I got the message loud and clear  and have diligently followed that path. It isn't perhaps until now that I understood the message I received years ago, but I have felt the strong urge to make treating people with eating disorders my calling.


My very late reply to that entreaty from years ago is simple: I will do just that. Thank you.

6/6/14

"Getting It" Part 1

When I first started learning how to treat people with eating disorders, I was a psychiatry resident at UCLA. A colleague and I were the therapists in a weekly group therapy session as part of an intensive outpatient program. The age range of the women in the group was 18 to forties. Calling us the therapists was generous. We learned as much from the patients, if not more, as they did from us. 

I have been thinking about this group lately, more than for some time. In particular, when asked why I treat people with eating disorders, I speak about this group as the initial experience that began a quest to understand and help people with these illnesses. But recently, I have come to wonder whether I actually picked this specialty or, much as people find themselves trapped in an eating disorder, it picked me. 

As an impressionable and nervous resident, participating in this group therapy was a formative professional experience. After a few months, the patients who were more experienced in treatment settings had had sufficient time to vet the new trainees and determine that I, in eating disorder program lingo, "got it."

No stamp of approval was more potent. I had been accepted as a member of the club. I was now deemed worthy as a therapist. I had magically cracked some sort of code of empathy. I understood the complexity and confusion of having an eating disorder.

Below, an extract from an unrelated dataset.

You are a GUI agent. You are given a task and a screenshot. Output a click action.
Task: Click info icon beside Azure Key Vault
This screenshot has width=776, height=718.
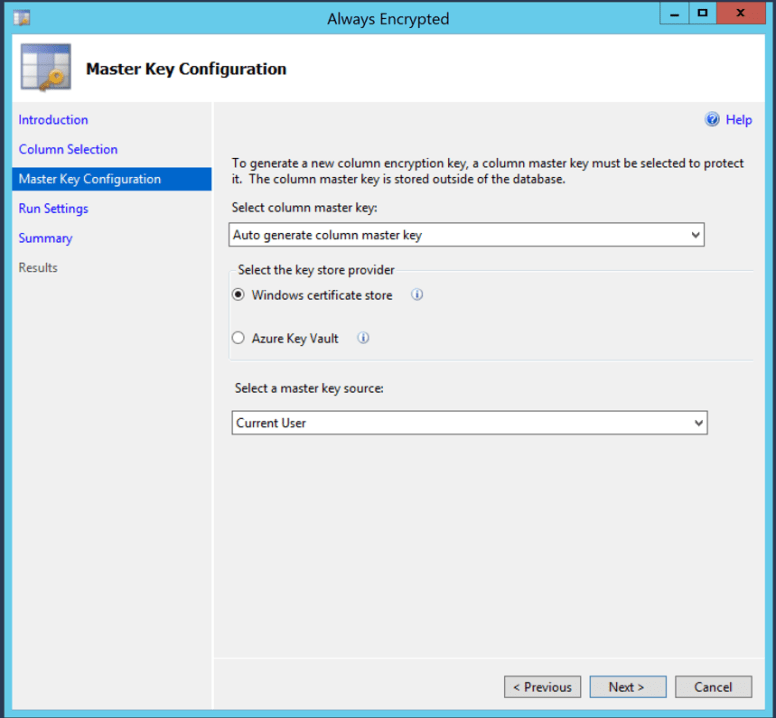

The concept of not eating or of throwing up one's food, in the context of a complex life, made sense. Somehow, I had crossed over and now was one of them. 

I wasn't aware of any of this at the time but instead felt a heady, out-of-body sense that something significant has changed. It felt as if I had something special and had a responsibility to do something with it. 

Interestingly, my new status spread from patients to the clinicians who ran the program. I became one of their chosen residents and, over time, was invited into a small cohort of trainees considered capable of working with people with eating disorders.

The rest of the story is less interesting except that I have devoted my career to treating people with eating disorders. The effect of that initial group was to initiate me into the mindset and confusion of an eating disorder and to teach me how to use my own kindness, empathy and compassion to help a cohort of people left with limited treatment options, even in New York City, perhaps the most therapized city in the world. 

I have since learned hat the concept of "getting it" is central to most programs and patients alike. It has many uses like normalizing the confusion of the disorder, helping someone so alone feel a part of something and serving as shorthand for a therapist to trust. But the term can also signify the recalcitrant nature of the illness and the powerlessness the eating disorder thoughts brutally reinforce.